Il tatuaggio è, per antonomasia, il simbolo di un qualcosa di indelebile; grazie al progresso in campo scientifico, e allo sviluppo di diverse tecniche per eseguirli, la situazione è un po’ cambiata ma si tratta di un qualcosa che va affrontato con il massimo della cautela. Il consiglio è quello di affidarsi esclusivamente a professionisti in campo medico, come il Dr. Gino Mattutini: presso i centri ambulatoriali di Macerata e Ancona è possibile beneficiare di trattamenti per la rimozione dei tatuaggi eseguiti con il laser Q-Switched.

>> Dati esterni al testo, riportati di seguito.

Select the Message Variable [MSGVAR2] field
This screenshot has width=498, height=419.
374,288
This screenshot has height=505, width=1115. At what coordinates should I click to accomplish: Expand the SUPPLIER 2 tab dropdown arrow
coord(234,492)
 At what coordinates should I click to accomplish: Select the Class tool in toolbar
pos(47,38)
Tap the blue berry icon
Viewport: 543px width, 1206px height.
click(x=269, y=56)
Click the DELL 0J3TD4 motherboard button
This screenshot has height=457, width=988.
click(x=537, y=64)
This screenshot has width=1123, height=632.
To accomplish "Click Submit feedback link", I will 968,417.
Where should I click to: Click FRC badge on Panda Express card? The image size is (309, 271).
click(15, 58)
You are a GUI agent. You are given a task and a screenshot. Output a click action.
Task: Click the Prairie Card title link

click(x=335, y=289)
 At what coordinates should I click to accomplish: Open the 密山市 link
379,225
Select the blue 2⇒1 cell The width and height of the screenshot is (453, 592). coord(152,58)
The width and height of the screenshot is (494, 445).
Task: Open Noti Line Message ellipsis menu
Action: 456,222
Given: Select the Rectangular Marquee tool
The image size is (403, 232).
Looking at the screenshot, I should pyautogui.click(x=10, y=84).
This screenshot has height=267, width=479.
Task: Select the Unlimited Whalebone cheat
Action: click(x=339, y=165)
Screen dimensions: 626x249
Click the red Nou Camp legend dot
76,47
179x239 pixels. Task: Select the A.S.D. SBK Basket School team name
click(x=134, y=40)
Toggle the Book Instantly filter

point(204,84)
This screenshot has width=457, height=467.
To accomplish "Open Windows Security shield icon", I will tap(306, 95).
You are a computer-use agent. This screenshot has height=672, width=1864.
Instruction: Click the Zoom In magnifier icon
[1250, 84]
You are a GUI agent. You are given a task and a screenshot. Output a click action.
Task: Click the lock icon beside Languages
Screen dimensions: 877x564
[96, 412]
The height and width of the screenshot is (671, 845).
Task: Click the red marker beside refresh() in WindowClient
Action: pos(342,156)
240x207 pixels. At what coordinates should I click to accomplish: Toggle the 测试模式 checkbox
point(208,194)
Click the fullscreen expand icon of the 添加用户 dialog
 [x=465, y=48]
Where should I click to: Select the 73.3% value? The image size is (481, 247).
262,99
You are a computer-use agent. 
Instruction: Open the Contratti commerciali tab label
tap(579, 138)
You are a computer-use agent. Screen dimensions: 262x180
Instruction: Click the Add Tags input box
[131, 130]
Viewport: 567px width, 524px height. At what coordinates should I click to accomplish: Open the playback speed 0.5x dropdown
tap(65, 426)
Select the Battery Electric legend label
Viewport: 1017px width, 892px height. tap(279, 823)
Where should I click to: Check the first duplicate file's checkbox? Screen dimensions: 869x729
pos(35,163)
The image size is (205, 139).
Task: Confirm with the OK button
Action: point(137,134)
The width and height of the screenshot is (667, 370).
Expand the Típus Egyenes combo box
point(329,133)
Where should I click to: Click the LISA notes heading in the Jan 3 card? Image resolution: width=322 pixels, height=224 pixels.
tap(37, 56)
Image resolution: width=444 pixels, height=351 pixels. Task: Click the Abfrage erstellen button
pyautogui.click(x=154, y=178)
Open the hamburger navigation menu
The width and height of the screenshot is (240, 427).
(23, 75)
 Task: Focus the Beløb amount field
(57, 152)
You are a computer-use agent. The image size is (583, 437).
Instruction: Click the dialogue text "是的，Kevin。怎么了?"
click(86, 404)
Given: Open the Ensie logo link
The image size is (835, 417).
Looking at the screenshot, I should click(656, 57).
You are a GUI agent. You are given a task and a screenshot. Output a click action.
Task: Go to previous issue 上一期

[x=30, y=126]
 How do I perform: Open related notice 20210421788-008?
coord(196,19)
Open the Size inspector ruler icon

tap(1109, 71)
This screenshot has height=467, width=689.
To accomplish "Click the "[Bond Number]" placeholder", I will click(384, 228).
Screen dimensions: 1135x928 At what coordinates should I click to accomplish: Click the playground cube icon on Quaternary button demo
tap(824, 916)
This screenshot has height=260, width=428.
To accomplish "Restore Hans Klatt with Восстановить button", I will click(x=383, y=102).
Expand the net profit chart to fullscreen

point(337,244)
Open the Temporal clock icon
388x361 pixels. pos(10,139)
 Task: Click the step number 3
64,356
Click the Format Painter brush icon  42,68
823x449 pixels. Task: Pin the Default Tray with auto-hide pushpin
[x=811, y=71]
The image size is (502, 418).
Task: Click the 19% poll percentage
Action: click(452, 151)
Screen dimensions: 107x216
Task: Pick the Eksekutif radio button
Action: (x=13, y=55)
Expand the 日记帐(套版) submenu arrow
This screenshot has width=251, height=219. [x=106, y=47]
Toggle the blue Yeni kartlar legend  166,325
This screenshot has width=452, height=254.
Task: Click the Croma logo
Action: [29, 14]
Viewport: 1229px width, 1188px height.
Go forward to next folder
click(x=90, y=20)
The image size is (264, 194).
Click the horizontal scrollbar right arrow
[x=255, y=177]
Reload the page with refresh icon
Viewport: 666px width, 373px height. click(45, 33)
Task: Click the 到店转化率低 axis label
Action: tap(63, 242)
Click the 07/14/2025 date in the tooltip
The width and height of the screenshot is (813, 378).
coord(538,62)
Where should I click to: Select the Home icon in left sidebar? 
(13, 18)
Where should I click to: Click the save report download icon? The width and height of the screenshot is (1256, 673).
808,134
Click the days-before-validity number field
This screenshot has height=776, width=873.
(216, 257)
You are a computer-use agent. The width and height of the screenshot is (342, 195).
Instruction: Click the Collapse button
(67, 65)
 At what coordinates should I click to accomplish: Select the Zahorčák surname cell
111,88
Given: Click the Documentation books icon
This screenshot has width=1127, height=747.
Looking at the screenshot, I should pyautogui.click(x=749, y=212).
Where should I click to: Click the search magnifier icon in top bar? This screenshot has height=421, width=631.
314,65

Questo laser rappresenta una delle ultime frontiere per quanto concerne la rimozione dei tattoo e il trattamento delle lesioni pigmentate tramite la fototermolisi, e grazie a un fascio di luce istantaneo (agisce in termini di nano secondi) e fortemente impattante (sfrutta ben due lunghezze d’onda, 1064-532NM) è in grado di regalare un risultato quanto mai preciso: a differenza di altri laser, infatti, non agisce troppo in profondità ed è caratterizzato da una precisione millimetrica anche per non mettere a repentaglio nessun tipo di tessuto circostante. Ovviamente, come in tutti gli ambiti, l’efficacia del trattamento dipende dal tipo di tatuaggio: per quello professionale servirà un numero di sedute maggiore mentre per quelli amatoriali ne potrebbero servire meno, ma molto dipende anche dall’inchiostro e dal suo livello di profondità.

Altri fattori da tenere in considerazione sono ovviamente il tempo da cui persiste e la tipologia di pelle su cui è stato inciso; a differenza di quanto si possa istintivamente pensare, i tatuaggi più vecchi sono maggiormente rimuovibili visto che il corpo ha già vissuto un processo di eliminazione dei pigmenti, mentre per quanto riguarda la cute va detto che chi è di carnagione scura deve fare maggiormente attenzione per via della melanina. Ad ogni modo, già attraverso 4 o 5 sedute, il risultato è ottimale e soprattutto non vi è alcun dolore o effetto collaterale nel paziente.